[Date Prev][Date Next] [Thread Prev][Thread Next] [Date Index] [Thread Index]

Re: packaging which supports multiple versions of an app on the same host



Dear Scott,

Thank you for your stimulating request. I feel reminded about some grid computing past of mine and dynamic runtime environments.
>From what I observe, though, those technologies never were adopted (beyond experimental stages) for heterogeneous setups like
those in bioinformatics. I am just a bit biased because I like those folks, just discuss internally if you think that
project-specific reference images of regular Debian/Ubuntu packages may be an answer and skim through
 * http://www.eucalyptus.com/open (a free Amazon clone with commercial backup)
 * http://snapshot.debian.org (any version of anything ever published on any Debian repository)
The two technologies together give you any constellation of tools you may desire. You can run any heterogeneous zoo of such
instances at the same time and let them communicate through some shared storage. All that load balancing for your services then
comes for (almost, you need to monitor and program it) free.

The above is beyond the core of Debian. You can mimic such with core Debian technologies. I'll keep going on the latter a bit
below, but am not fully convinced about it all myself. Above cloud technologies I think is what you want employ.

On 02/11/2012 05:50 PM, Scott Smith wrote:
> We are attempting version-specific packaging of bioinformatics software, such that multiple versions of the same app can exist on the same host.

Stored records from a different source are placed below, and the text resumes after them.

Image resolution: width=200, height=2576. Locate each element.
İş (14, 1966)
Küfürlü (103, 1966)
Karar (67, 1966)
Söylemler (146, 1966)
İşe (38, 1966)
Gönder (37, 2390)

This is already one possible answer to your problem of not knowing for sure about what version of a particular tool a particular
project may need. Works. If you need to use the same tool on the same data, or if in a larger non-separatable workflow you need to
use tool A of one particular package's version with tool B of the same package of another version, then this may be the way with
the least trouble.

I have indicated snapshot.debian.org as an apt-get-supporting repository for retrieving any version of any software any time.
Just, there is only one. But if you do not need more than one, then please spare the effort of modifying them. The default way in
Debian to have multiple versions installed in parallel is with chroot environments. This again is difficult for web services
because the running tools and TCP ports are not hidden from the host machine, but it is an excellent way to have an arbitrary
number of non-disturbed reliable instantly available project environments on a single machine. And compared with the size of the
data handled in today's projects, some 300MB for a chroot (i.e. a complete Debian installation performed in a subdirectory of
another Debian (or SuSE or RedHat or Ubuntu) installation) is not much.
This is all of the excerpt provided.